Wherever "footer" shows up in the records below, copy the whole line.

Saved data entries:
^^^^^^^^^^^^^^^^
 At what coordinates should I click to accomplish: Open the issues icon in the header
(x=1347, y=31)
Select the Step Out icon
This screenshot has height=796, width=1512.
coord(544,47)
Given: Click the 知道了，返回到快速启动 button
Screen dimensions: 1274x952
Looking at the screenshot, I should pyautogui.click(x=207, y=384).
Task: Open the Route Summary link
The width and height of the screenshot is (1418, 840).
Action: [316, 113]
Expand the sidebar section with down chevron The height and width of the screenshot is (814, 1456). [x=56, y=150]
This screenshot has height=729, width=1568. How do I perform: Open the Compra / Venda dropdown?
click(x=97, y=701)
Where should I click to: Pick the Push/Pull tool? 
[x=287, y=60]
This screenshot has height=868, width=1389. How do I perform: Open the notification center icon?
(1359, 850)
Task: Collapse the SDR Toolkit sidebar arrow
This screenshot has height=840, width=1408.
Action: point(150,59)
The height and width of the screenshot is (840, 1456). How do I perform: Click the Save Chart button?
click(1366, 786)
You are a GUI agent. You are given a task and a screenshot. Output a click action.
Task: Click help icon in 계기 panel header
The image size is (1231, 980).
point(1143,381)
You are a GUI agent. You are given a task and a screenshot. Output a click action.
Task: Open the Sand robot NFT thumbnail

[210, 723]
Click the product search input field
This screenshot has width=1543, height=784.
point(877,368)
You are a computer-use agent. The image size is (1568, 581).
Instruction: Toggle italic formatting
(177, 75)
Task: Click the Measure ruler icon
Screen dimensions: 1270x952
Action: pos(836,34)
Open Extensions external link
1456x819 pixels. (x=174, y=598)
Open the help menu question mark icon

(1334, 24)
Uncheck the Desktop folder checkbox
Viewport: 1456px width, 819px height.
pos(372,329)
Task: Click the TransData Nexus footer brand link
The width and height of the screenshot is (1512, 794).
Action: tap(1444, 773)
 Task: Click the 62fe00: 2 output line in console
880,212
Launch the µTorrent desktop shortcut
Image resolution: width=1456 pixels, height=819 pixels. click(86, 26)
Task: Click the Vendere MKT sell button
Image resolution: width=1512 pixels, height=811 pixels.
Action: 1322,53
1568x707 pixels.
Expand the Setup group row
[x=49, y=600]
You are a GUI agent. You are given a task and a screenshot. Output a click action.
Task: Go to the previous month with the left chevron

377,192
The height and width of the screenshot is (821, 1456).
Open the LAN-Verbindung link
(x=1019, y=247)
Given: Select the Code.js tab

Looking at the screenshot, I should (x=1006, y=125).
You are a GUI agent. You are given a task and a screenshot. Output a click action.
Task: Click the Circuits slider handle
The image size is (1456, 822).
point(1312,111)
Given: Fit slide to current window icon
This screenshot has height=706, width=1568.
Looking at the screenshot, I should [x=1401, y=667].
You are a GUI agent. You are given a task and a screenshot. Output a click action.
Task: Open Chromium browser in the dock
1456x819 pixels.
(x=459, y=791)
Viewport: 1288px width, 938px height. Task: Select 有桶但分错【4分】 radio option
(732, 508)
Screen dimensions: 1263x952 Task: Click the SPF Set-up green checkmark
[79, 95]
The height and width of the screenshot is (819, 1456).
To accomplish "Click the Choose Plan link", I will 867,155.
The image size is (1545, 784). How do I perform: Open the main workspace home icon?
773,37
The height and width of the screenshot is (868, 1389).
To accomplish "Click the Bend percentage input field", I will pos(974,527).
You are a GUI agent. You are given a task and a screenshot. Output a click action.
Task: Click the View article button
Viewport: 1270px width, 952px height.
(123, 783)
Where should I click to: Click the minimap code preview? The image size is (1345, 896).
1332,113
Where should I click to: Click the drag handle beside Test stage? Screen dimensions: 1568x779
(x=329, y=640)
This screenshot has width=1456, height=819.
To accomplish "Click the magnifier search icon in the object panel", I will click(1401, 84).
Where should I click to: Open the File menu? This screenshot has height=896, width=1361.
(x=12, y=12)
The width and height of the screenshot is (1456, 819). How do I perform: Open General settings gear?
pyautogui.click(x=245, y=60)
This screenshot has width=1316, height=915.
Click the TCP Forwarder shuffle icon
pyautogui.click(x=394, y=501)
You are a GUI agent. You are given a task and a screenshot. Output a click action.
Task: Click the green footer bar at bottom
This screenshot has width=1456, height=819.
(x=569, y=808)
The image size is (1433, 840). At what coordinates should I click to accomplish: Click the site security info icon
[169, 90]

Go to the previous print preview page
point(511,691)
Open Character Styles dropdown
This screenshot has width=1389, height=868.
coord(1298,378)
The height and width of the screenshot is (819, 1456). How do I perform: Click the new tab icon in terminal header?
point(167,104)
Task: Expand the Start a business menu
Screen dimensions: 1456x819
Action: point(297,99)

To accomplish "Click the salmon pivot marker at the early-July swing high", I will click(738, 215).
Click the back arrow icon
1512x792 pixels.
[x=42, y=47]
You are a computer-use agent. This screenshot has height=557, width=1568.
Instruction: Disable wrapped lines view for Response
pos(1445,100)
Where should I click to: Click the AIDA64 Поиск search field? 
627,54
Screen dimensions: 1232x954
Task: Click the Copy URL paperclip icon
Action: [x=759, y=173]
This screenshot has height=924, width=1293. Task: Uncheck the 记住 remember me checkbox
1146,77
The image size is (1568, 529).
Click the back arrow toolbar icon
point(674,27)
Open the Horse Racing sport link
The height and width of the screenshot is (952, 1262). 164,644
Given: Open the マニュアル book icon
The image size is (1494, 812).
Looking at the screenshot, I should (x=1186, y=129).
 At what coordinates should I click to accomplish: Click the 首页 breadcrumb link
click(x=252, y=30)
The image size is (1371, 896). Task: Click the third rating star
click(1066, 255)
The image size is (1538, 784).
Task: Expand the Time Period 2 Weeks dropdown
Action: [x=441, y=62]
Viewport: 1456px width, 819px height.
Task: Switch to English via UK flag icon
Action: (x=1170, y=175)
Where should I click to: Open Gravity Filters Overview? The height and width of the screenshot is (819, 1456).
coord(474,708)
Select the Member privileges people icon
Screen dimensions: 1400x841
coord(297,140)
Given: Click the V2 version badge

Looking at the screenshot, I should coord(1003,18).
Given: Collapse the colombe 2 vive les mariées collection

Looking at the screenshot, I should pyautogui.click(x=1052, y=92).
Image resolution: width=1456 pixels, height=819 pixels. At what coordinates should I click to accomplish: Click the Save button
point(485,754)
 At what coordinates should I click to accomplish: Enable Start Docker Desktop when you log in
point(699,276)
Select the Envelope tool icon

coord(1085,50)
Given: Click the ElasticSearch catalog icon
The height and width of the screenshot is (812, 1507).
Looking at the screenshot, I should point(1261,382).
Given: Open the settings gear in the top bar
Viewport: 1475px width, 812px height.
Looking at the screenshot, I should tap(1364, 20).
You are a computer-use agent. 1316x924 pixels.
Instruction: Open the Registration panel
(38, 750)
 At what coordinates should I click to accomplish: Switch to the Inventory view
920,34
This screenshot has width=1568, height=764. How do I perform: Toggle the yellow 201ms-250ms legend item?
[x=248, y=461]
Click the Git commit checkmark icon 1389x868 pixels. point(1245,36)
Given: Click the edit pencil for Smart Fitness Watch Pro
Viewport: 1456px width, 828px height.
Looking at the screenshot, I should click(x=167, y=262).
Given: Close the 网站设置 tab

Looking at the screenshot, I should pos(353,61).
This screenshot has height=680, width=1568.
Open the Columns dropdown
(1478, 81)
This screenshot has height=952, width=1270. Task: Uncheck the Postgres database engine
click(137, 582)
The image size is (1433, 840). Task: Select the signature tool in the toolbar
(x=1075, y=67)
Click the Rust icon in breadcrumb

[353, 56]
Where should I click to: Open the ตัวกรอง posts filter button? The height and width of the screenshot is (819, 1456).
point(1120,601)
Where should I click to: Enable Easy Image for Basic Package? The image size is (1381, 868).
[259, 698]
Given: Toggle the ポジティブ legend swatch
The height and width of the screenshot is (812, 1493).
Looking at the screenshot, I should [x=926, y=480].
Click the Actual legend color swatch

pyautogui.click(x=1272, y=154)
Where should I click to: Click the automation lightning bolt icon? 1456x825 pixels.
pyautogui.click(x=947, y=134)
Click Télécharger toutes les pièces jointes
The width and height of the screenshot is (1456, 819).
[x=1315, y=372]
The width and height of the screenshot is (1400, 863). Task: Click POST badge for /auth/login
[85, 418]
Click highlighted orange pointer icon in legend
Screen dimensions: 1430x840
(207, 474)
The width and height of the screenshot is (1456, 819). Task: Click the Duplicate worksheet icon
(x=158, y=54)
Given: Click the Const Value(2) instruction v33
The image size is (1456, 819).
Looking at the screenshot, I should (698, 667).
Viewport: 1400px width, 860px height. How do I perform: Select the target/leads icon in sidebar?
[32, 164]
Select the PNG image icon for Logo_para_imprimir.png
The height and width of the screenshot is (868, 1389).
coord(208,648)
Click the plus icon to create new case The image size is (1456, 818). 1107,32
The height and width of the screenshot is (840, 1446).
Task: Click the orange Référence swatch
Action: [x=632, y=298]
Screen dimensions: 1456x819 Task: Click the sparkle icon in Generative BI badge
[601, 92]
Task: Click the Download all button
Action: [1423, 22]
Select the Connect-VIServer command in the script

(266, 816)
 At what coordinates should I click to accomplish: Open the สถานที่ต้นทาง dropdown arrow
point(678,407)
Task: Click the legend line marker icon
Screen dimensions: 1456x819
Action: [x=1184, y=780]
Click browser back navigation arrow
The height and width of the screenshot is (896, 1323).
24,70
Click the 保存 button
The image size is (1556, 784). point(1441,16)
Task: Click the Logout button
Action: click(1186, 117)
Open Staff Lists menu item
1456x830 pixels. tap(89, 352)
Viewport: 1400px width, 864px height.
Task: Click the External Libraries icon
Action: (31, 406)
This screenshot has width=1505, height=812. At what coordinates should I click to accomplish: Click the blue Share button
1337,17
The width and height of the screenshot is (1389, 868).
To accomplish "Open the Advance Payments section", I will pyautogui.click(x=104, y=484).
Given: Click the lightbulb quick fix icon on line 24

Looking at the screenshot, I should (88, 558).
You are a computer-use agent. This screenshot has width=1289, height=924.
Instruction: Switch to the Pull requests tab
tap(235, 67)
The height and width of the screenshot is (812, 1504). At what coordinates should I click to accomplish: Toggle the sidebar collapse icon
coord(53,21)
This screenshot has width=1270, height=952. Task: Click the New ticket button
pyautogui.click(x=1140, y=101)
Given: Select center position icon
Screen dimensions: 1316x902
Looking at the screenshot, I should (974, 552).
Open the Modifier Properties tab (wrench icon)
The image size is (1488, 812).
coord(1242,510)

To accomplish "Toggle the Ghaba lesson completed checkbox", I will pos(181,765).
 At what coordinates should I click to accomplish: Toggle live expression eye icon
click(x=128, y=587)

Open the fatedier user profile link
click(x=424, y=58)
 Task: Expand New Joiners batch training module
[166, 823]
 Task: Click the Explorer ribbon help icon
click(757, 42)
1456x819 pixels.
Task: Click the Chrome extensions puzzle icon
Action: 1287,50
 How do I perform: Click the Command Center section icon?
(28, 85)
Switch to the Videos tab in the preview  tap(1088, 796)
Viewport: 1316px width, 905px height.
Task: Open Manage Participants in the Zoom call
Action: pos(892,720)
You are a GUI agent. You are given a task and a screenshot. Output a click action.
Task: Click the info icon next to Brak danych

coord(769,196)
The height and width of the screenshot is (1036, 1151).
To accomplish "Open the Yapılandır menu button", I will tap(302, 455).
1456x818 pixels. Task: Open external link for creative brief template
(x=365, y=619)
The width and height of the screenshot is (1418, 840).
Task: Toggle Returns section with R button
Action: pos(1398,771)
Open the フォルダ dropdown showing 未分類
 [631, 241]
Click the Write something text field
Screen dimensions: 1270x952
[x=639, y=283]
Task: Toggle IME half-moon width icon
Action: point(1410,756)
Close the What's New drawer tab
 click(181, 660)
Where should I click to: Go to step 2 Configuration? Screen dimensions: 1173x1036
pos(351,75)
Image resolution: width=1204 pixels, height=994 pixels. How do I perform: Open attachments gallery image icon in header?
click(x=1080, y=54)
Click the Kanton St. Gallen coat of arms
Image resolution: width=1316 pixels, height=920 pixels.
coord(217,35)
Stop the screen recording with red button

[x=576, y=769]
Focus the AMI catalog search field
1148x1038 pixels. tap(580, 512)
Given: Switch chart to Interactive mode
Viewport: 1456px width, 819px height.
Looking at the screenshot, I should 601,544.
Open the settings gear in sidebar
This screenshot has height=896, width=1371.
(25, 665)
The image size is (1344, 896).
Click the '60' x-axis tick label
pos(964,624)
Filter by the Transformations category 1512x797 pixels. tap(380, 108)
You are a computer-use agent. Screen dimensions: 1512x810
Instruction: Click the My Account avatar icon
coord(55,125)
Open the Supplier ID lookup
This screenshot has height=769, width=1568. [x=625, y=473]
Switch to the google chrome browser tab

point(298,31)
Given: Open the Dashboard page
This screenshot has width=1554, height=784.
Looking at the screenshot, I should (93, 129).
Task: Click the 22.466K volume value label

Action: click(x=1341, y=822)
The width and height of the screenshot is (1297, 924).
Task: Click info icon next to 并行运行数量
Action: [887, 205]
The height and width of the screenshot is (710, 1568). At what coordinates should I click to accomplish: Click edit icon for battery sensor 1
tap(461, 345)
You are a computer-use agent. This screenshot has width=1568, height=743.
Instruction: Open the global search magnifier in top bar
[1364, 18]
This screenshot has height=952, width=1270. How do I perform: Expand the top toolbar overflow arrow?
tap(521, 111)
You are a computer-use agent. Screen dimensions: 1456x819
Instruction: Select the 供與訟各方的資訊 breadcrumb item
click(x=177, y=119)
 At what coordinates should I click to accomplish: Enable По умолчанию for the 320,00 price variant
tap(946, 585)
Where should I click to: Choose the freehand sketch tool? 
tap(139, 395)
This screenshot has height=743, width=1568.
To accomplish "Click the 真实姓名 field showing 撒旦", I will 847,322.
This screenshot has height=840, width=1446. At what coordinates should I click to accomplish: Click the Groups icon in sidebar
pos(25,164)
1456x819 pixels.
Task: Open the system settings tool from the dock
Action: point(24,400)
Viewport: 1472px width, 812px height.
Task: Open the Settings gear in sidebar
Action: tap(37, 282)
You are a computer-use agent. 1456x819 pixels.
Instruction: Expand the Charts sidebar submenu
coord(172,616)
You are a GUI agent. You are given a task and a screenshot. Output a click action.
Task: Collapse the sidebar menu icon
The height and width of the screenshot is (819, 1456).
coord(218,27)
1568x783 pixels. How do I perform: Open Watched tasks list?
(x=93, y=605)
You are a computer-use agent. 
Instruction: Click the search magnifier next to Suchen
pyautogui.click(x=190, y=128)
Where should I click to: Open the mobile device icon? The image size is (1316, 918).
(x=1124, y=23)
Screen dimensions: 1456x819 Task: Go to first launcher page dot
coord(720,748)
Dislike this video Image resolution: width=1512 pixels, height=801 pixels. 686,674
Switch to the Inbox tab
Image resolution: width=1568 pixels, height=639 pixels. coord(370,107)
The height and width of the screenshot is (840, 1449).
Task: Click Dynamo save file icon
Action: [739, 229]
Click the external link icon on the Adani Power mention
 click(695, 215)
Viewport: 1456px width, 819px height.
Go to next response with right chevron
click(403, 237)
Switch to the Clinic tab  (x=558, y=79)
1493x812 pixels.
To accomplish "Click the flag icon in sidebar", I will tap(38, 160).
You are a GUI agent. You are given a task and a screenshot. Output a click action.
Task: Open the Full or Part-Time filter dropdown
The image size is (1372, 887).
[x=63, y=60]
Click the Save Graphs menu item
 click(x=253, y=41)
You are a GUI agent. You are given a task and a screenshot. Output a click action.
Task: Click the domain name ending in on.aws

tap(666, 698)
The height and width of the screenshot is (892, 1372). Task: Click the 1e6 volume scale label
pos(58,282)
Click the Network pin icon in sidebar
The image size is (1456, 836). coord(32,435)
^^^^^^^^^^^^^^^^
* WRITTEN SOLUTION
Task: Click the TransData Nexus footer brand link
Task: Click the green footer bar at bottom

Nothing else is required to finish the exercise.